**PROMPT:**
Only lines with the string "will" should be returned from the data below.

**Stored records:**
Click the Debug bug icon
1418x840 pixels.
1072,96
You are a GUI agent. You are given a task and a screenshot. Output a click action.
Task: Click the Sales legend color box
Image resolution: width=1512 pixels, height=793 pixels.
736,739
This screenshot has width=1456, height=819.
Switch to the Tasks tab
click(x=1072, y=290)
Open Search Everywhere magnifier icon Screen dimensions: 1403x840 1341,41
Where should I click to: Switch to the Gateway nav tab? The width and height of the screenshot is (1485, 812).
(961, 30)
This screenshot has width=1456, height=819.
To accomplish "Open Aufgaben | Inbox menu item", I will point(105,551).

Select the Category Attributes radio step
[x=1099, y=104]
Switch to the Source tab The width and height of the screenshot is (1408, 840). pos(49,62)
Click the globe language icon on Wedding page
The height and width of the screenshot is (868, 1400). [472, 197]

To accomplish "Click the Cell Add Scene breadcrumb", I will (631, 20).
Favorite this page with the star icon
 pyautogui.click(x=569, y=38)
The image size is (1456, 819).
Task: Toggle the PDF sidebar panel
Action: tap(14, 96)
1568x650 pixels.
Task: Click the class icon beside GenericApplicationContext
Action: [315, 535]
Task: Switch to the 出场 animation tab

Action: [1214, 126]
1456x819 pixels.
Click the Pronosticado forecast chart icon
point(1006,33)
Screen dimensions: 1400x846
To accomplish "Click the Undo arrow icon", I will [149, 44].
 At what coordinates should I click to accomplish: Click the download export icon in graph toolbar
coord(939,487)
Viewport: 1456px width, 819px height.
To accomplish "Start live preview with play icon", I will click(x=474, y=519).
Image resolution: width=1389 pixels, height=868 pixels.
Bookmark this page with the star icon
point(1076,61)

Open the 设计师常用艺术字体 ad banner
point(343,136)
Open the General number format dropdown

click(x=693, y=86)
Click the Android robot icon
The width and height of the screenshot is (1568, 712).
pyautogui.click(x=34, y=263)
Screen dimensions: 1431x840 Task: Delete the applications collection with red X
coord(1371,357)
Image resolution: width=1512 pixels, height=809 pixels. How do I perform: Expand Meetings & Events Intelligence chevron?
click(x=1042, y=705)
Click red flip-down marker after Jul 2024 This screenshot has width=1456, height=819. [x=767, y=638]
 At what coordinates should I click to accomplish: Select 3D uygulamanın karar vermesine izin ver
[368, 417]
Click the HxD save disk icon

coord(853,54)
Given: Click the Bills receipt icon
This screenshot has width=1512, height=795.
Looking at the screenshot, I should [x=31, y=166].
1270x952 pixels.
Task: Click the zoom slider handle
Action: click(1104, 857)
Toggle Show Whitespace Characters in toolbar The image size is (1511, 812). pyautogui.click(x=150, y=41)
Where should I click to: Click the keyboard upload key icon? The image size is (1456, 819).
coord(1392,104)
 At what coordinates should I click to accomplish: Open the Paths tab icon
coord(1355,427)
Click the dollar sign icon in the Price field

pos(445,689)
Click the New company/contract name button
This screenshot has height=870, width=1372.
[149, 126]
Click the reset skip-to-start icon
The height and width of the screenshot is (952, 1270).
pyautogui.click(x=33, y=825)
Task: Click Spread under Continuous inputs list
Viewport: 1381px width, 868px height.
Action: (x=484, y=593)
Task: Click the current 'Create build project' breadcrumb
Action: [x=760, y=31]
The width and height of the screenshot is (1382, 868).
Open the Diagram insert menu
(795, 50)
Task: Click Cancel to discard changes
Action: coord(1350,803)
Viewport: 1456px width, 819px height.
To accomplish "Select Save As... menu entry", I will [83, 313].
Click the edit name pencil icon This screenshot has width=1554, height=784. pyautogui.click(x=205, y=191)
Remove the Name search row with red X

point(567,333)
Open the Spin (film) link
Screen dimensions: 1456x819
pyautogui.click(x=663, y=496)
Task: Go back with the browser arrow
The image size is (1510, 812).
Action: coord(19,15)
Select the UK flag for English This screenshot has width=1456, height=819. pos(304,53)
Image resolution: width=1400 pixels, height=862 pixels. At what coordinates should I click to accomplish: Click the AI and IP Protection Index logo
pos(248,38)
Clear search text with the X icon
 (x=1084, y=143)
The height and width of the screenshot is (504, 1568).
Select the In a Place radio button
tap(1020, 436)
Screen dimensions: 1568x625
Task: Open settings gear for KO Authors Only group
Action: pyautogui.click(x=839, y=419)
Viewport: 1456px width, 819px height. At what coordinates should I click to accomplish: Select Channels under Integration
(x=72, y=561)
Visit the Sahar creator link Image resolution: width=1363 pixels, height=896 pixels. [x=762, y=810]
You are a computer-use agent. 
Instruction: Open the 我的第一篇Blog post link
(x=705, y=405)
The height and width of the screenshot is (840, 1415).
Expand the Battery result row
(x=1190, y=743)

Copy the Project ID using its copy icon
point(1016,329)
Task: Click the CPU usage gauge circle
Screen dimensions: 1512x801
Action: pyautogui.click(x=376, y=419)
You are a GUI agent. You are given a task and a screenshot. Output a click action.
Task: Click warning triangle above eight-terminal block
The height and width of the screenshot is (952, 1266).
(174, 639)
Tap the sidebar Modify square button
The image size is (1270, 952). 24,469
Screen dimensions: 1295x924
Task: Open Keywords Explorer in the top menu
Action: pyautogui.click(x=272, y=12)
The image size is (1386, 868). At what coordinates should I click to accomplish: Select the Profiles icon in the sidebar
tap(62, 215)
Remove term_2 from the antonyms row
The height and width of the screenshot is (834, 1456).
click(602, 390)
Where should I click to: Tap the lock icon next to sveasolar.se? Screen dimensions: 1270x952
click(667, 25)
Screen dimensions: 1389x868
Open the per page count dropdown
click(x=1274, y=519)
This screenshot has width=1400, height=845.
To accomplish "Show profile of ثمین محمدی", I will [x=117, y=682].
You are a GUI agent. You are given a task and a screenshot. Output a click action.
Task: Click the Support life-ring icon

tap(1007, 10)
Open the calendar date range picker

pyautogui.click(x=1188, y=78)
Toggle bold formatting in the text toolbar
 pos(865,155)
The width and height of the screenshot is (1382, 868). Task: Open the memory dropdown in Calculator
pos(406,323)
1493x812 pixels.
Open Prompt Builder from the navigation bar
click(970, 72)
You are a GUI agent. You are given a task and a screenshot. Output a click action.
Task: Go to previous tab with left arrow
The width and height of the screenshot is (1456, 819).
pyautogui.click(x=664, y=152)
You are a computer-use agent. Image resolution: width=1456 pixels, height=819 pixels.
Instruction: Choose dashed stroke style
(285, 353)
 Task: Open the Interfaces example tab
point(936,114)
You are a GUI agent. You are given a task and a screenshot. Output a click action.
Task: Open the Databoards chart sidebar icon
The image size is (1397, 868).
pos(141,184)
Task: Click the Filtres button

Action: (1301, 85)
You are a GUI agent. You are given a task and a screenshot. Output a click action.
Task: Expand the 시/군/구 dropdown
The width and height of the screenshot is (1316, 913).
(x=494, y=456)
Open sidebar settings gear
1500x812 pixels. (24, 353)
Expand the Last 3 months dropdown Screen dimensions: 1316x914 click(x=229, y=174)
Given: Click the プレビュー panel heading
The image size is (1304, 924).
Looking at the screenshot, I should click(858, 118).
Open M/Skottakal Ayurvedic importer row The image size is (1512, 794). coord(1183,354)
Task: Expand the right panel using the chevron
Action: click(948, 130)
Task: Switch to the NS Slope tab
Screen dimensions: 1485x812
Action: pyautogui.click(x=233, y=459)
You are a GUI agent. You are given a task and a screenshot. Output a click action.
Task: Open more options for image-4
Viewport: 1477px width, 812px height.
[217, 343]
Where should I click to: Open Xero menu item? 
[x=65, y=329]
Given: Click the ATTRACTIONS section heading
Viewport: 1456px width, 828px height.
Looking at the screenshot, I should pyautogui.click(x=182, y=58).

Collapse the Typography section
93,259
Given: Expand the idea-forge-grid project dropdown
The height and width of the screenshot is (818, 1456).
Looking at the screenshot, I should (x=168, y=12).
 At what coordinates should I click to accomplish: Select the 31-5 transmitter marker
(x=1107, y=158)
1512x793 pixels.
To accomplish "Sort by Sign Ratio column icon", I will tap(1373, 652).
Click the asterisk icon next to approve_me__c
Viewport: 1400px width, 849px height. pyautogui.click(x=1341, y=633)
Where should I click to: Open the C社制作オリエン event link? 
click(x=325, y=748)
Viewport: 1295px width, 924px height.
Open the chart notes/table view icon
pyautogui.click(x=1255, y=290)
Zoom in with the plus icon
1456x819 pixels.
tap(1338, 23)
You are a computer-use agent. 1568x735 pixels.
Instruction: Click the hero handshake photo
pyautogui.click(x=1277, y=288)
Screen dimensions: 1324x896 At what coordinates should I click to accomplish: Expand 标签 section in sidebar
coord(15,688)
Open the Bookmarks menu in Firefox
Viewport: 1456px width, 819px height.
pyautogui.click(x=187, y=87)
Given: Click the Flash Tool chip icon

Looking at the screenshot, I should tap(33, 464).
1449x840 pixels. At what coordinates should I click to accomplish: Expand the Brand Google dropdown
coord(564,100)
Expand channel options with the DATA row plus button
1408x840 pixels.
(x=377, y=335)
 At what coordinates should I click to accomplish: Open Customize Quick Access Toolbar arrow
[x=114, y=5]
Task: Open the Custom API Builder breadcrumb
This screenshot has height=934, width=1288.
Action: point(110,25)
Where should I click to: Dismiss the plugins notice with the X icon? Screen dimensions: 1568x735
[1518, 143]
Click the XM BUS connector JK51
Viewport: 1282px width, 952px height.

**EXERCISE RESULT:**
To accomplish "Open Aufgaben | Inbox menu item", I will point(105,551).
To accomplish "Click the Cell Add Scene breadcrumb", I will (631, 20).
To accomplish "Click the Undo arrow icon", I will [149, 44].
To accomplish "Start live preview with play icon", I will click(x=474, y=519).
To accomplish "Select Save As... menu entry", I will [83, 313].
To accomplish "Show profile of ثمین محمدی", I will [x=117, y=682].
To accomplish "Sort by Sign Ratio column icon", I will tap(1373, 652).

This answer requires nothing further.